It seems like shock news fills up the front page, headline news, and social media feeds these days. The bigger the shock the more clicks, views, or reads that follow. There is no shortage of clickbait and hyperbolic headlines trying to grab our attention. These cause us to reassess everything. The hope is to get us to respond with shock and awe. I’ve fallen prey to it and I’ve heard numerous times, “have you heard?” or “did you read?”. This is especially evident when it comes to leaving the faith.

“Deconversion”, “leaving the faith”, “exiting the church” and other catchphrases abound. And with every new story comes added pressure to question everything. Yet behind each story, there is a shock and awe on a personal level. One more person rearranges their lives around a different hub. Another friend left one community for another. Even family members walk away from those who walked with them through so much. And all of this can come across as shocking. And while I sympathize and don’t pretend to know the details of every story, there is a different underlying, often unspoken assumption: leaving the faith should be shocking. It’s almost as if we are to believe we live in unprecedented times.

“Falling away from Jesus is not so much an aberration that is somehow peculiar to a late-stage evangelicalism that is on the ropes due to whatever perceived inadequacy it has.”

Stephen McAlpine

I’ve had close friends walk away from following Jesus. It hurts. It’s confusing. And it is shocking.
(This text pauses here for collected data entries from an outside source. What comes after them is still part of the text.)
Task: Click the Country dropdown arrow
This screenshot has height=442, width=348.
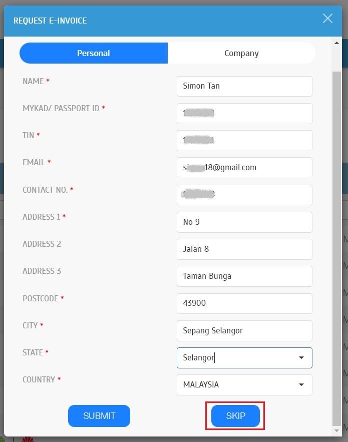Action: pyautogui.click(x=301, y=385)
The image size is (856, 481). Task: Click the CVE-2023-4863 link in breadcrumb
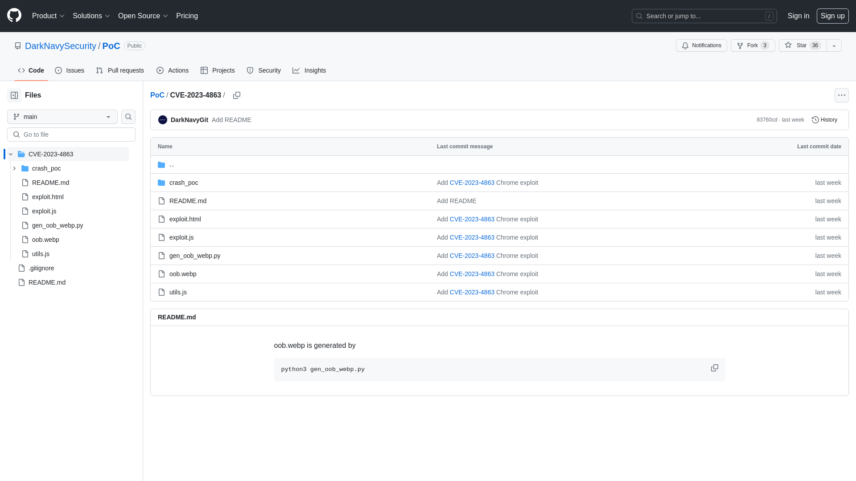[x=195, y=94]
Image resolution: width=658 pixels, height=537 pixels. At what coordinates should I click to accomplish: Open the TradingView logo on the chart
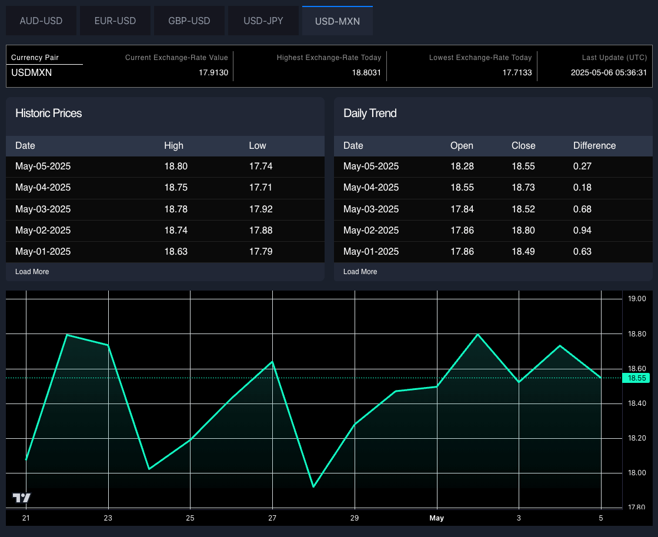pos(22,498)
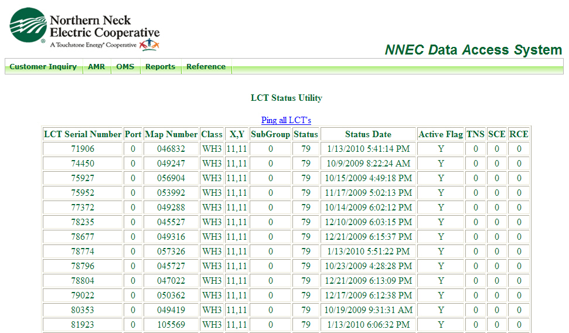Click map number 105569 cell

point(171,324)
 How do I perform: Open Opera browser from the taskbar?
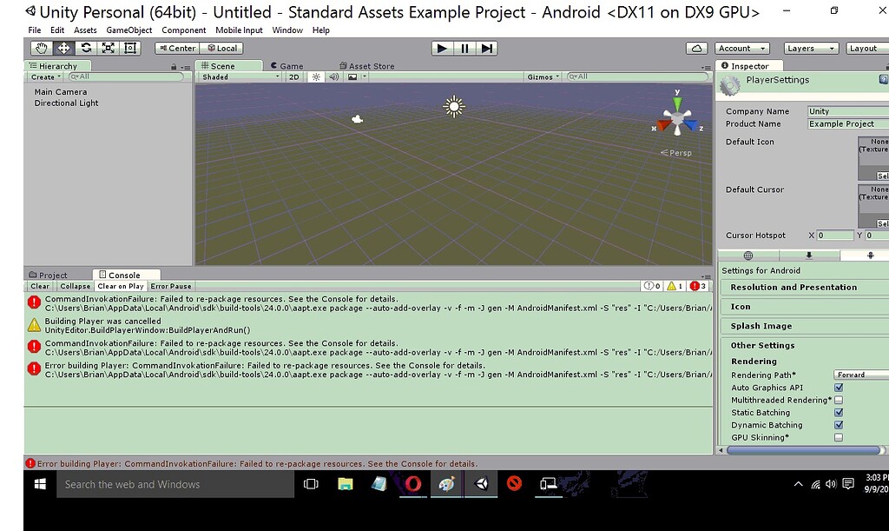point(412,484)
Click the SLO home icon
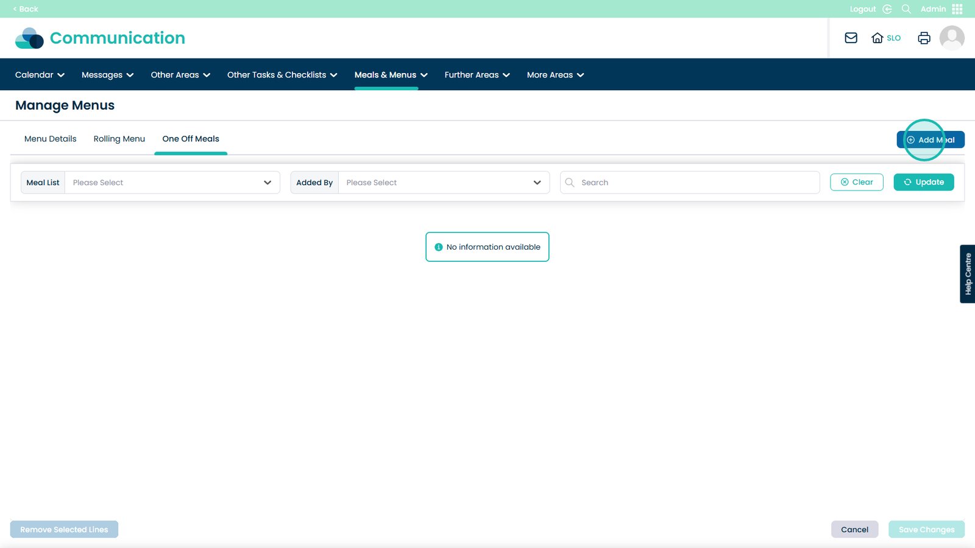 coord(878,38)
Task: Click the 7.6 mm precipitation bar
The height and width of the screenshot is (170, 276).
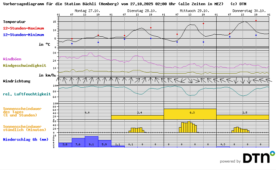Action: coord(78,143)
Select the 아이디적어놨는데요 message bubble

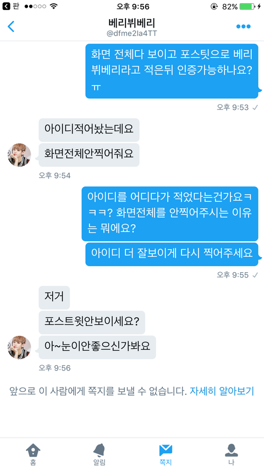click(x=89, y=130)
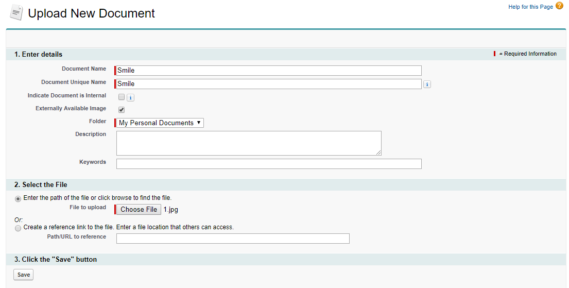The image size is (569, 288).
Task: Select the enter file path radio button
Action: 19,198
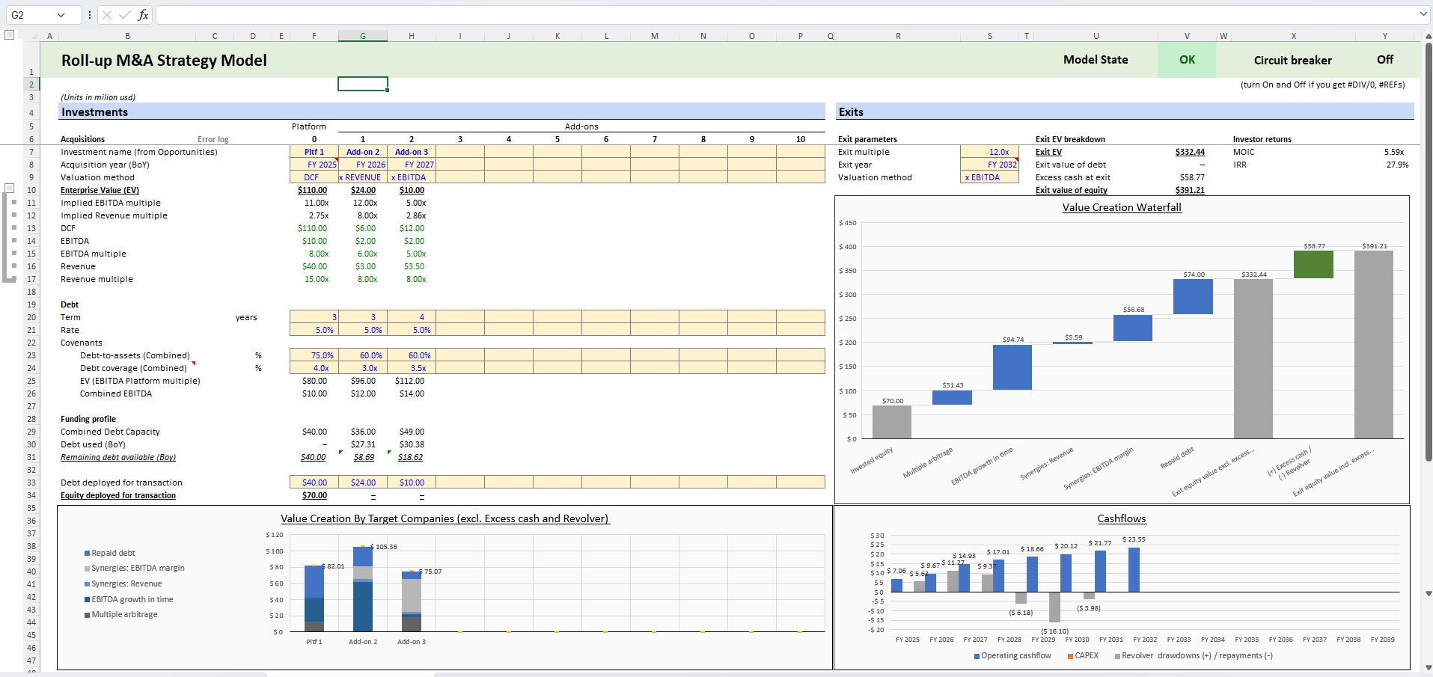Click the Select All corner triangle
1433x677 pixels.
click(31, 35)
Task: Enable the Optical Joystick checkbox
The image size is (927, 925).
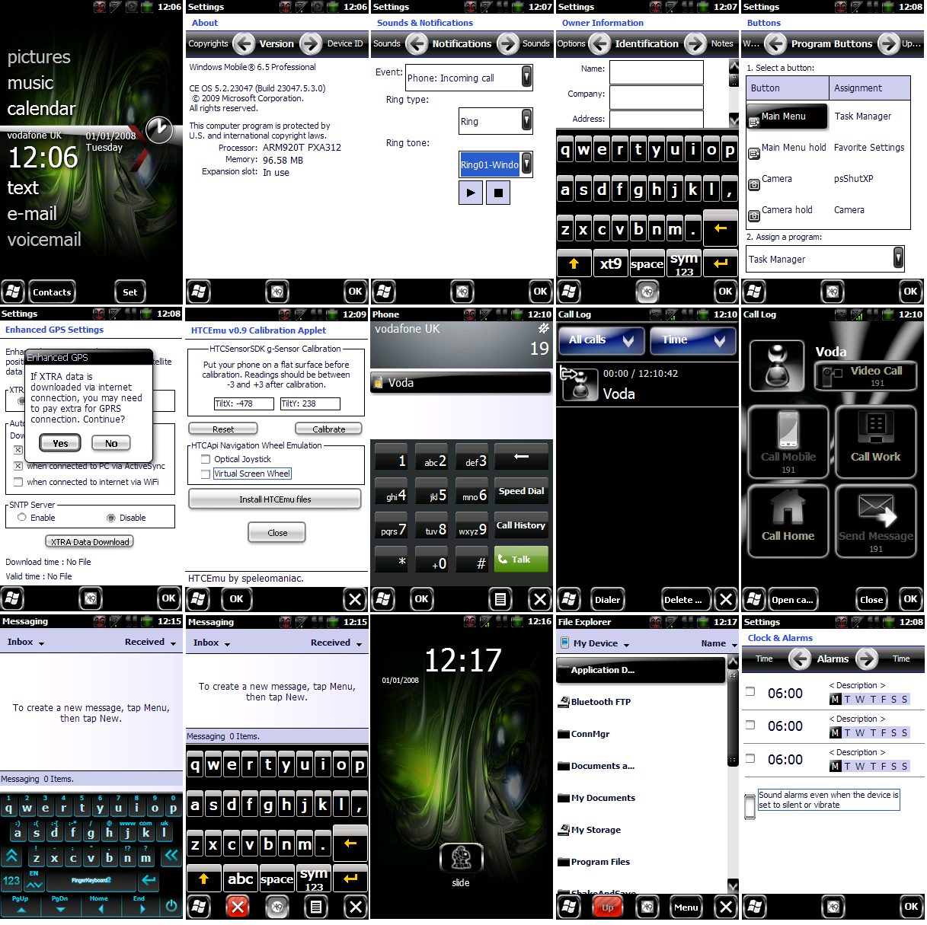Action: tap(206, 459)
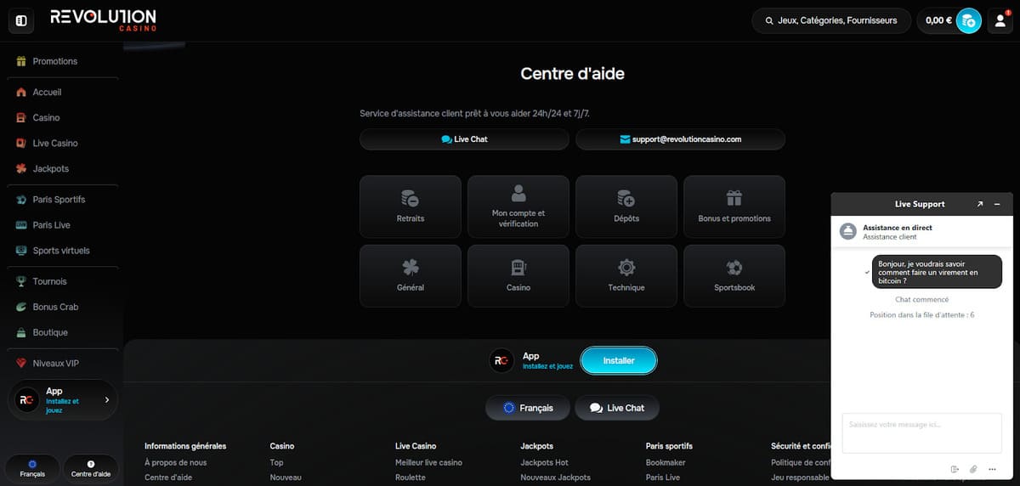Expand the App install sidebar chevron
This screenshot has width=1020, height=486.
coord(106,399)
But the more I reflect on it, I think the shock comes down to a false expectation I held. An unrealistic expectation. An assumption about our world and humanity. Stephen McAlpine sheds some light on this issue in regards to what seems like an uptick in those who are leaving the faith in his article “Shock News: Judas Walks Away From the Faith.” Stephen uses one more well-known individual as the framework of his article, but I think the principles he shares are spot on.

Watching someone you love and care about walk away from something you both shared, loved, and devoted your lives to hurts. At first, it can seem personal, then inconceivable, then finally unbearable. If you’ve “walked away from the faith” or know someone who has this is a great article to read and be reminded – we don’t have to be shocked and maybe we shouldn’t. But it is also a great reminder for us to check in with each other. Ask your friends, family, or anyone you care in the slightest about how they are doing…really?

As always be with the Lord’s people on the Lord’s day. And if you are struggling, share your heart with someone!